-- begin PROVIDED RECORDS --

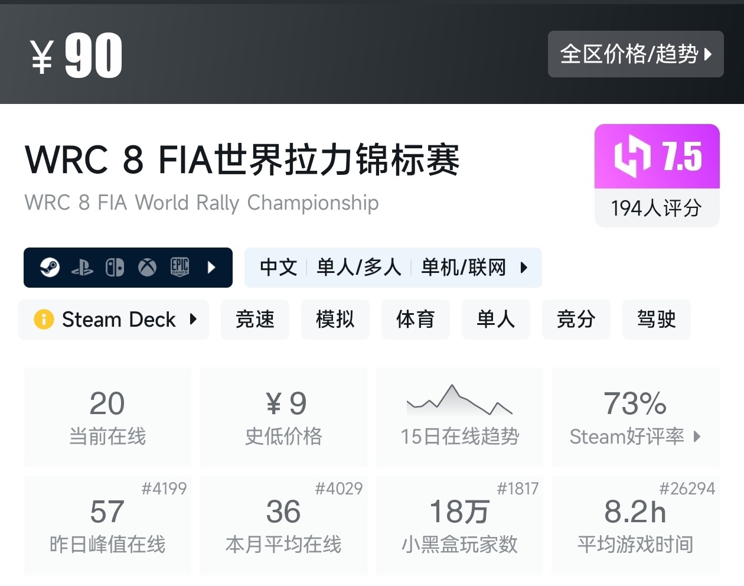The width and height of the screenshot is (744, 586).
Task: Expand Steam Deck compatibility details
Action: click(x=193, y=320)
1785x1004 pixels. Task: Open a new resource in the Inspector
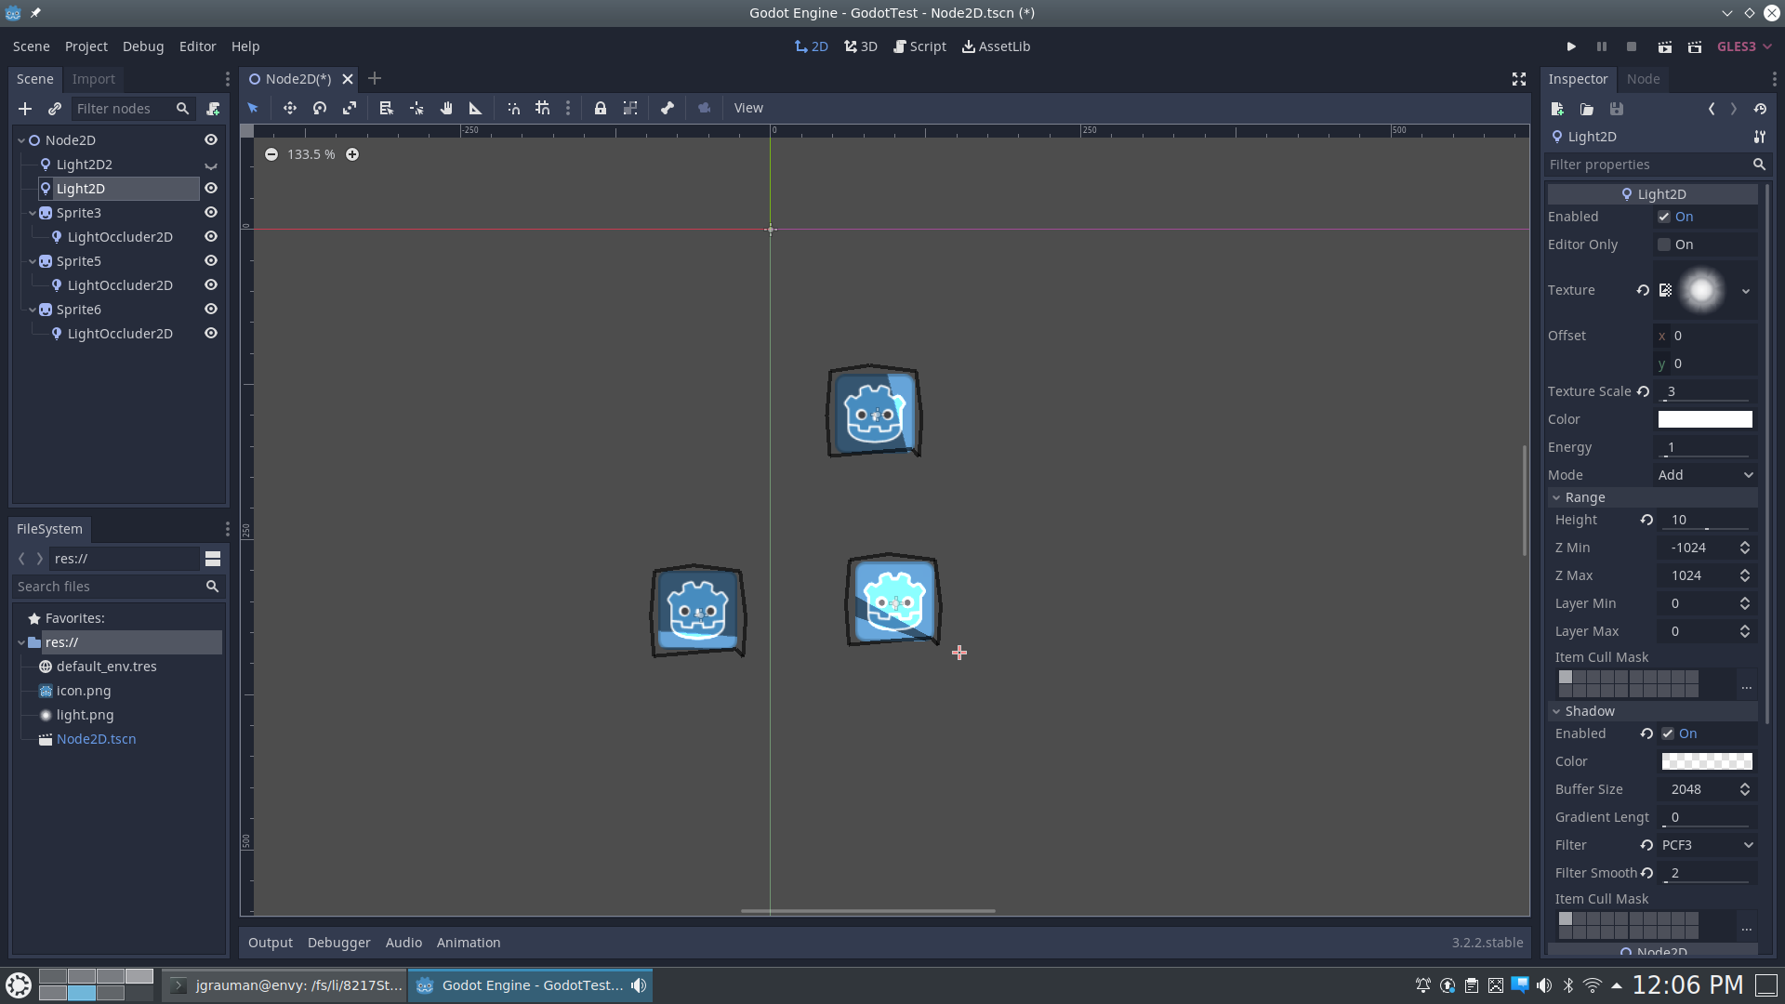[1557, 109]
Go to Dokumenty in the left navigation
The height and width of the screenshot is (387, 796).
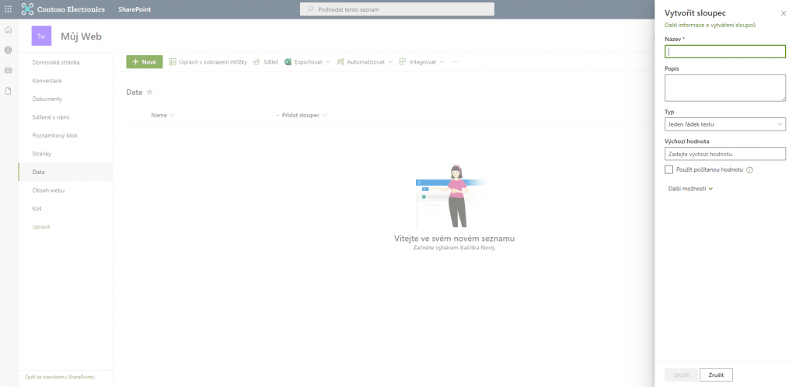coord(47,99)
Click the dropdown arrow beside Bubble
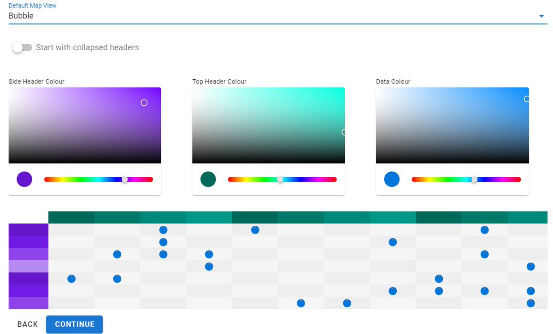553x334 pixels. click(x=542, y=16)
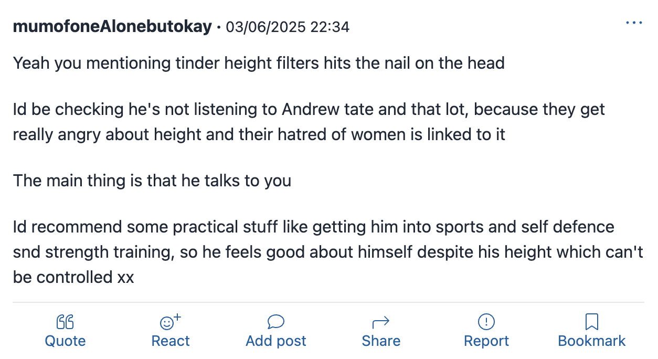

-- end PROVIDED RECORDS --

EXERCISE GOAL:
Reproduce every one of the rows above verbatim, omitting the pictures.

FINAL RESULT:
The width and height of the screenshot is (744, 586).
Task: Expand Steam Deck compatibility details
Action: click(x=193, y=320)
1785x1004 pixels. Task: Open a new resource in the Inspector
[1557, 109]
Go to Dokumenty in the left navigation
The height and width of the screenshot is (387, 796).
coord(47,99)
Click the dropdown arrow beside Bubble
553x334 pixels. click(x=542, y=16)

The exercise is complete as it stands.